Il microbiota intestinale degli Hadza della Tanzania, gli ultimi cacciatori-raccoglitori, confrontato con quello degli italiani, ne conferma l’adattamento all’ambiente. La nostra flora batterica è più «povera» e ci espone alle malattie tipiche delle nazioni industrializzate: i nostri antenati paleolitici erano più «sani»? Alla ricerca internazionale ha partecipato l’Itb-Cnr
Le comunità microbiche intestinali hanno un ruolo essenziale nella nostra fisiologia, essendo un fattore chiave per la nutrizione, il funzionamento del sistema immunitario e la protezione da microorganismi patogeni.

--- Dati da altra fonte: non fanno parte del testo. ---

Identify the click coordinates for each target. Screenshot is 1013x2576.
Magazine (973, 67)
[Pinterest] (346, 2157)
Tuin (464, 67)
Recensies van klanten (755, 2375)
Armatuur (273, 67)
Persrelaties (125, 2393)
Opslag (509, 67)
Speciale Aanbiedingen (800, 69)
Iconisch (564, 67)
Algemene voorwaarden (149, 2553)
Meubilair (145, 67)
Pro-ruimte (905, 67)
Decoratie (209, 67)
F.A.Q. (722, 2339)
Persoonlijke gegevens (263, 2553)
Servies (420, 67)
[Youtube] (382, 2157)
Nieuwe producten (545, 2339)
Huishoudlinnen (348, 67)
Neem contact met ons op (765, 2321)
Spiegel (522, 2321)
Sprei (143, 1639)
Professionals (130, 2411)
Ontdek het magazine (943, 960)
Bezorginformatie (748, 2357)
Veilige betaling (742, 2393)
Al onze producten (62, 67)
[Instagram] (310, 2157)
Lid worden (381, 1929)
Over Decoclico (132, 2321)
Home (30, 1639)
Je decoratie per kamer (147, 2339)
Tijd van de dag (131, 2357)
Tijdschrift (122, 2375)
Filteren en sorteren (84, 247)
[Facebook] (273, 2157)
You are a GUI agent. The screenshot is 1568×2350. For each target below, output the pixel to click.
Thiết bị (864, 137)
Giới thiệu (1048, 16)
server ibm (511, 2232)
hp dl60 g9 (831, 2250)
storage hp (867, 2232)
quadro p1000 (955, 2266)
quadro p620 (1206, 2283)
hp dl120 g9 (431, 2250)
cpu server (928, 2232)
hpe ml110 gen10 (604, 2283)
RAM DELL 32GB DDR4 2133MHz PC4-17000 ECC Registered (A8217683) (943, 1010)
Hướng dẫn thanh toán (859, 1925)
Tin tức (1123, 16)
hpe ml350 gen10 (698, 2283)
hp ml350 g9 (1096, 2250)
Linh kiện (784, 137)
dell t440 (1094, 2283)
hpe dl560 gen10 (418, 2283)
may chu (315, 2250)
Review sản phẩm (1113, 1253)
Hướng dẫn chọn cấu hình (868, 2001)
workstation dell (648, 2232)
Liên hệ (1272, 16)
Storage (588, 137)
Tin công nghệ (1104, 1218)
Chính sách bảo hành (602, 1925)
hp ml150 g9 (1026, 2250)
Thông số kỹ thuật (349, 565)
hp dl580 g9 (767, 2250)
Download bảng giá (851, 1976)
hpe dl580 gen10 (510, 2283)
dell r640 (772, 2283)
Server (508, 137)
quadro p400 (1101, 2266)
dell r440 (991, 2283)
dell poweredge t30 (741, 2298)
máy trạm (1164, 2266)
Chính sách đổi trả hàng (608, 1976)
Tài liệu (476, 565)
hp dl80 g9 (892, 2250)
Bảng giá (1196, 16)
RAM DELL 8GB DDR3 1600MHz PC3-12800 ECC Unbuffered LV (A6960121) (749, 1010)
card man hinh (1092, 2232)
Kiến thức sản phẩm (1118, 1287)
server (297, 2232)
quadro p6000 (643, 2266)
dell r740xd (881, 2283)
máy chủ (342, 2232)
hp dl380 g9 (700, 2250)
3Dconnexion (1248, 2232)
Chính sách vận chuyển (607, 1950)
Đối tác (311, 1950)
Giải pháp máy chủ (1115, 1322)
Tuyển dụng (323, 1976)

E studi recenti hanno dimostrato come il microbiota intestinale agisca in maniera adattativa, ottimizzando le performance metaboliche e immunologiche in risposta ai diversi alimenti.
Al fine di comprendere meglio questo aspetto evolutivo, un team internazionale di ricercatori, del quale fa parte Clarissa Consolandi dell’Istituto di tecnologie biomediche del Consiglio nazionale delle ricerche (Itb-Cnr) di Segrate (Mi), ha sequenziato per la prima volta il microbiota intestinale degli Hadza della Tanzania, una delle ultime popolazioni di cacciatori-raccoglitori, confrontandolo con quello degli italiani, quali rappresentanti di uno stile di vita occidentale. I risultati, recentemente pubblicati sulla rivista «Nature Communications», hanno evidenziato nel tratto gastrointestinale degli Hadza un profilo microbico mai osservato in nessun’altra popolazione umana, a conferma del ruolo essenziale nell’adattamento dei batteri simbionti dell’intestino.
«Gli Hadza, una tribù di circa 200-300 individui, rappresentano una testimonianza unica dello stile di vita dei nostri predecessori paleolitici, che ha caratterizzato il 95% della storia dell’evoluzione umana – spiega Consolandi -. I risultati dimostrano come l’assetto funzionale della loro comunità microbica intestinale sia altrettanto unico. È perfettamente adattato a metabolizzare e a ricavare energia dagli alimenti fibrosi che essi abitualmente consumano, grazie alla particolare produzione del propionato, un acido grasso, rispetto al butirrato più abbondante negli italiani. Inoltre, il microbiota di uomini e donne di questa tribù differisce in mAniera sorprendente, mai vista in altra popolazione umana, e riflette le divisioni del lavoro nella comunità, con implicazioni per la fertilità femminile».
Gli Hadza possiedono insomma un ecosistema microbico intestinale estremamente diverso e più variegato rispetto a noi occidentali. «Quest’elevata diversità potrebbe corrispondere alla maggiore complessità funzionale di estrema rilevanza nell’ambito della salute – prosegue la ricercatrice Itb-Cnr – mentre il suo successivo impoverimento si lega a fattori quali igienizzazione e alto contenuto di zuccheri e grassi nella dieta, ma anche a malattie croniche emergenti delle nazioni industrializzate, quali sindrome del colon irritabile, cancro al colon-retto, obesità, diabete di tipo II, morbo di Crohn».
Il microbiota degli Hadza è arricchito di microrganismi che noi consideriamo batteri patogeni come il Treponema, mentre è povero di gruppi considerati benefici quali i probiotici bifidobatteri. «Il fatto che però gli Hadza non siano soggetti a malattie infiammatorie croniche frutto di disbiosi microbiche porta a ridefinire i concetti di “sano” e “malato” del microbiota intestinale, in funzione del contesto” – conclude Consolandi -. Lo studio dimostra dunque come i microrganismi residenti nell’intestino siano partner essenziali per adattarsi a stili di vita e ambienti diversi, di cui dobbiamo preservare la diversità funzionale».
La ricerca, che ha inoltre valutato l’attività metabolica dei microrganismi intestinali misurando la produzione di acidi grassi a corta catena, è stato condotto da un team internazionale di ricercatori provenienti anche da Max Planck Institute, Università di Bologna, Università di Dar es Salaam (Tanzania), di Cambridge (Uk) e Nevada (Usa).